Target pointing data
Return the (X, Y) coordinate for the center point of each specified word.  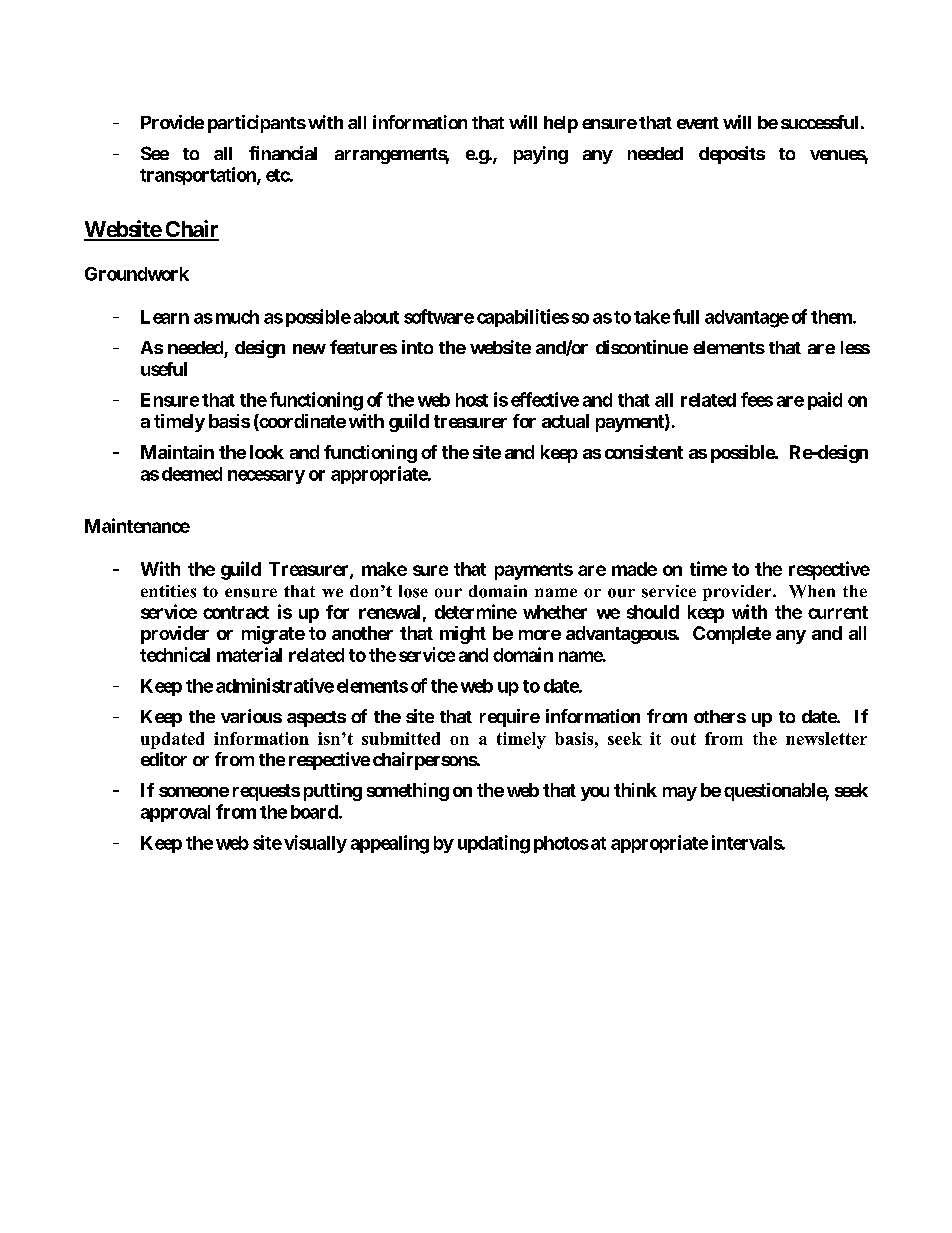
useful (164, 369)
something (408, 792)
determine (476, 611)
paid (825, 401)
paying (541, 155)
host (472, 400)
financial (283, 153)
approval (175, 813)
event (698, 123)
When (812, 591)
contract (236, 612)
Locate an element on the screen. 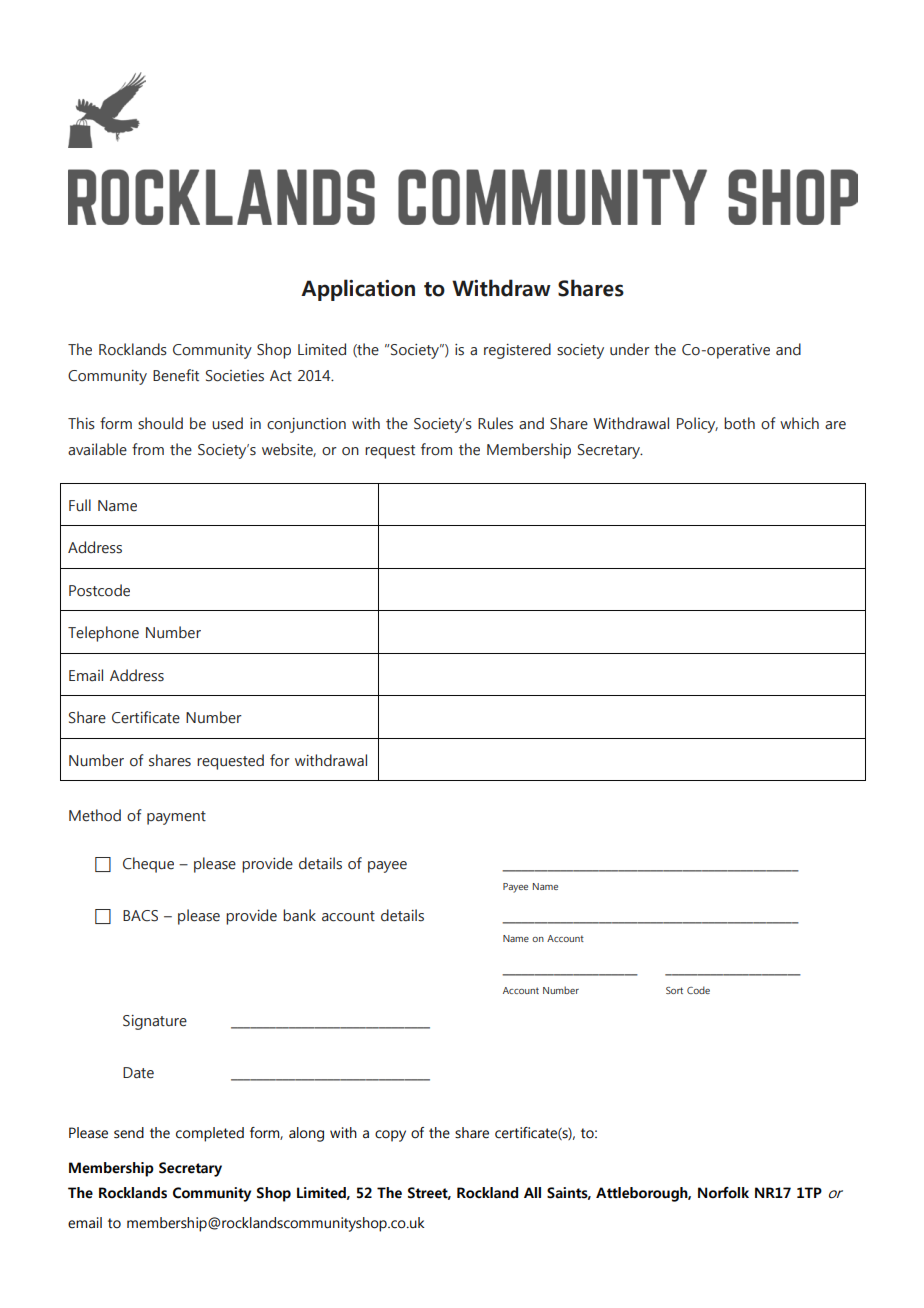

PROBLEM |
Set down word for word the lines of the records above, starting with the line containing "financial (283, 153)" and continuing through the end of the records. Leave the pictures out.

RESPONSE TO THIS TASK |
financial (283, 153)
approval (175, 813)
event (698, 123)
When (812, 591)
contract (236, 612)
Locate an element on the screen. 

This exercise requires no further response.